So in 2013, he decided to build his own hub for young people, something that would be modeled after modern tech companies. When Martinez first opened Digital NEST, the locals had doubts about his motives—perhaps it was merely a ploy to buy up precious cropland to build the next Amazon distribution center. He built trust by making himself accessible to the agriculture community. Every month, he met with farmers to better understand the issues they faced, and he launched a series of events to bring together agronomists and technologists in the region.

“Companies would love to have local, talented people, and that would be the best for them,” says Jess Brown, director of the Santa Cruz County Farm Bureau. “People weren’t getting the education that was needed to move into agriculture, because it has changed so much.”

After two years, in February 2016, Digital NEST moved into a 4,500-square-foot building in downtown Watsonville. It buzzes with energy: Members experiment with cameras, tap away on keyboards, bounce from meeting to meeting and collaborate on projects. Up to 50 kids swing through each day. The program, which is funded mostly by foundation grants, is doing so well that Martinez plans to open a second branch in nearby Salinas in January 2017.
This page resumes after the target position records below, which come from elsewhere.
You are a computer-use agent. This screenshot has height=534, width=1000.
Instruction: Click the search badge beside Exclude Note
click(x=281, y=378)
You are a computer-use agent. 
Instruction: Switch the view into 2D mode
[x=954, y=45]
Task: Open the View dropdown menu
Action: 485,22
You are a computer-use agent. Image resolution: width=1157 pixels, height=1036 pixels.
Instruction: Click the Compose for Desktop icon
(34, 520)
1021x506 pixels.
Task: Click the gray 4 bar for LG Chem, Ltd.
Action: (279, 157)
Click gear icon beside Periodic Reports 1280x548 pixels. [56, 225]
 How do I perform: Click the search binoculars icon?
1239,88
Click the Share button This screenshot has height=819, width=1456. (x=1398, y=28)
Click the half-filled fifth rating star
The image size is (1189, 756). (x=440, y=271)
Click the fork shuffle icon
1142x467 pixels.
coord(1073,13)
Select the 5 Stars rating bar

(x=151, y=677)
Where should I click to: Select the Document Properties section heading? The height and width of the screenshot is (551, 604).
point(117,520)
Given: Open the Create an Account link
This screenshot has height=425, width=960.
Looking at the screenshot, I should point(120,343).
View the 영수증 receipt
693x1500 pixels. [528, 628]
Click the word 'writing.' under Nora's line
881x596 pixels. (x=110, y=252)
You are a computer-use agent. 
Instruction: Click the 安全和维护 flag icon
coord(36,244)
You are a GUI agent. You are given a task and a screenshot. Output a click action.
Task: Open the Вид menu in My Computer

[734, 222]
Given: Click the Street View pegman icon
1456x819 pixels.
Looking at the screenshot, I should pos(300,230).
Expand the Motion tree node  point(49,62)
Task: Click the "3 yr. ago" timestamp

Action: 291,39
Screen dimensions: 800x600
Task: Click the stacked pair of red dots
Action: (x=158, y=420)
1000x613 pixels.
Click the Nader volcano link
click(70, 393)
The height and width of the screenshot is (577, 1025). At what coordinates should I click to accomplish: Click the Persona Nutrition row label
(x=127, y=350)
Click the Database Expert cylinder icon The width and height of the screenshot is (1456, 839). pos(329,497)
“Programs like this address the issue of getting (youth) to work in Watsonville,” Brown says.  “We can see that we need more programs like what Martinez is offering young people.”

Companies like Driscoll’s, meanwhile, are eager to work with tech leaders like Martinez.

“Finding ways to increase the technical capacity and exposure in the communities we work in will be important as we look to the future,” says Frances Dillard, Driscoll’s marketing director. “We have to be prepared to support these companies and have the workforce that can keep it going.”

Martinez likes to remind his students that farmers were the original entrepreneurs—and that these students’ families, who sell tamales out of truck beds or run landscaping or housekeeping businesses, are trailblazers, too. “I’d put them up against any affluent community any day,” Martinez says. “They want to care for their community and want to support their family; they have grit. They are true entrepreneurs: They don’t have a safety net to catch them if their new endeavor fails.”